Given information Start Marker

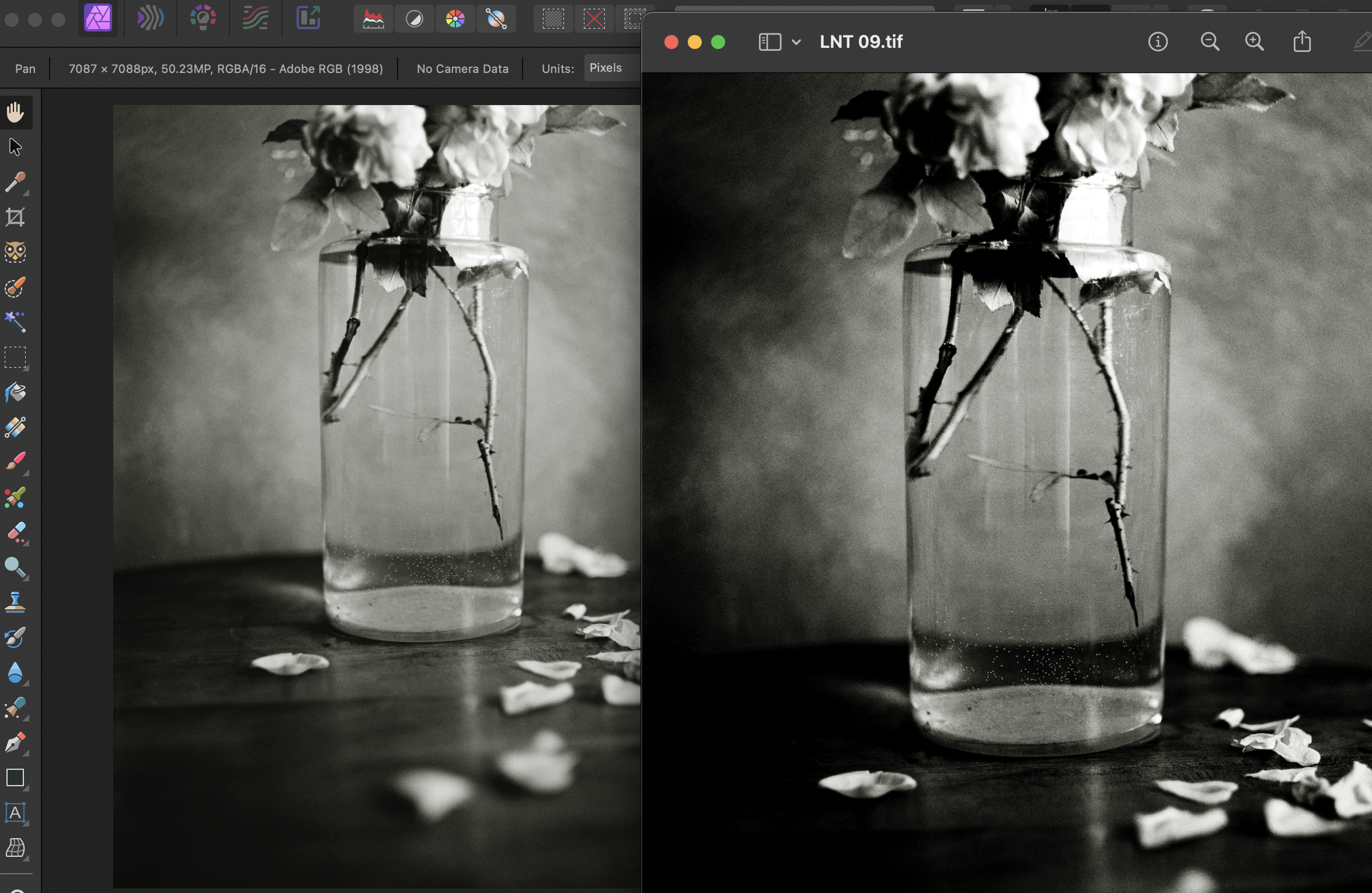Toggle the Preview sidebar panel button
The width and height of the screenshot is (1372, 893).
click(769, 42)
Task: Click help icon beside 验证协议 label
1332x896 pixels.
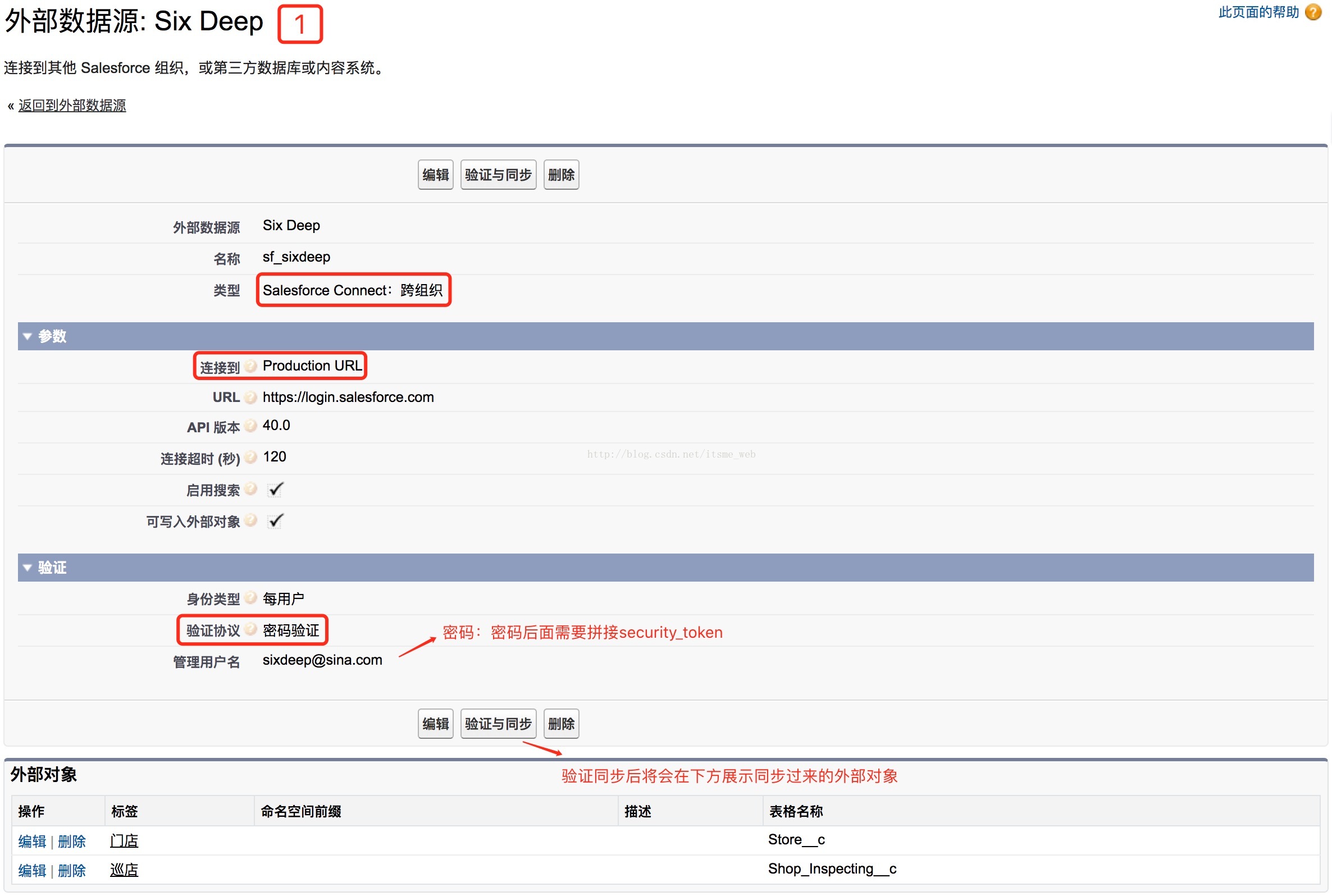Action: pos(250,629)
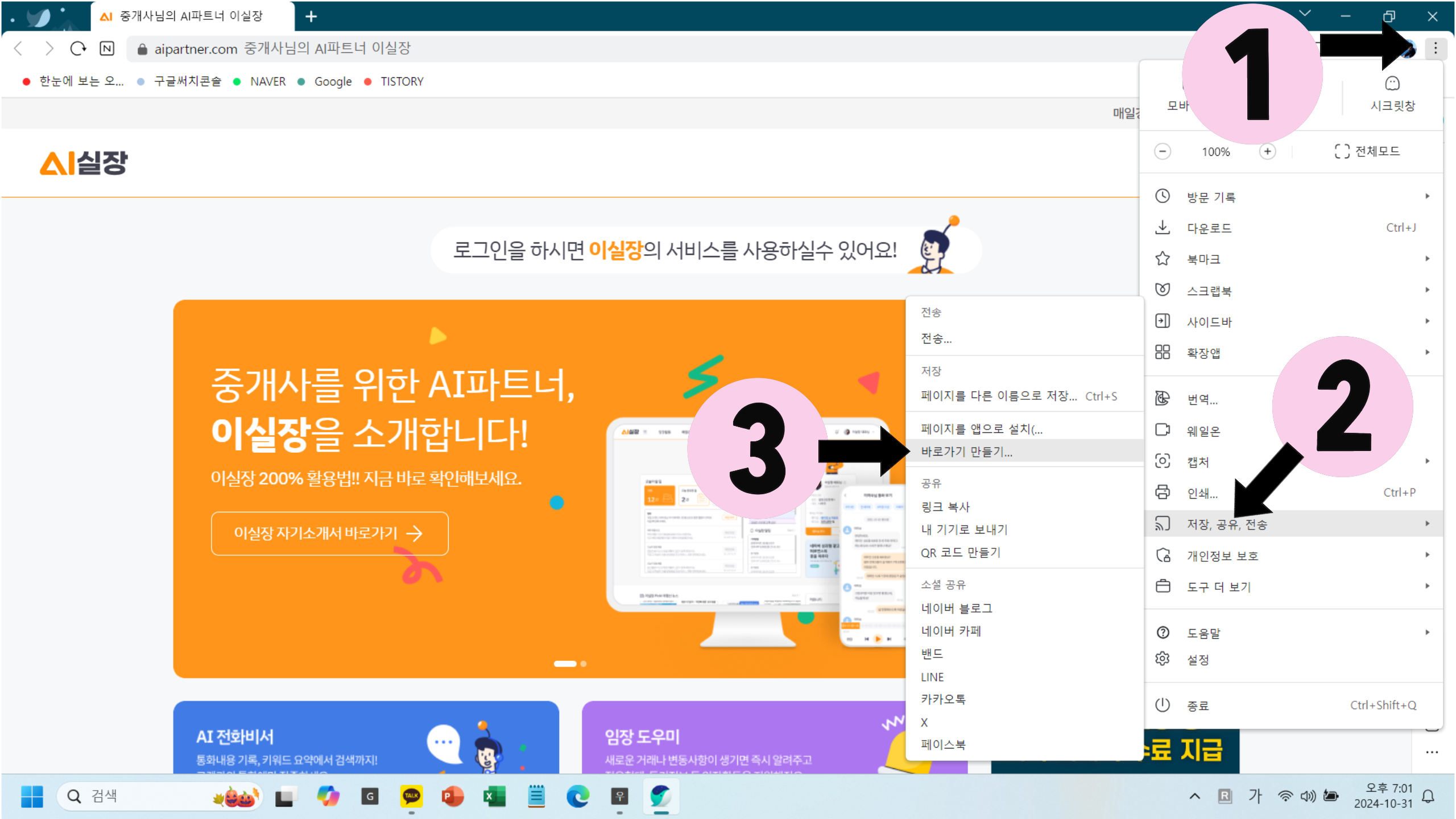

Given information End Marker

* About this exercise *
From the line containing "Task: Click help icon beside 验证协议 label" down to the final line of the records above, restate every line word for word, add nothing, and skip the pictures.

* Response to this task *
Task: Click help icon beside 验证协议 label
1332x896 pixels.
Action: pos(250,629)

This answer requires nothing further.